Source data:
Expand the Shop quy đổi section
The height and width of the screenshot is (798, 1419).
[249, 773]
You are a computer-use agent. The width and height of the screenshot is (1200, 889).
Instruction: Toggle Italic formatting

Required action:
Every record above is to be copied out exactly.

Exercise result:
Expand the Shop quy đổi section
The height and width of the screenshot is (798, 1419).
[249, 773]
You are a computer-use agent. The width and height of the screenshot is (1200, 889).
Instruction: Toggle Italic formatting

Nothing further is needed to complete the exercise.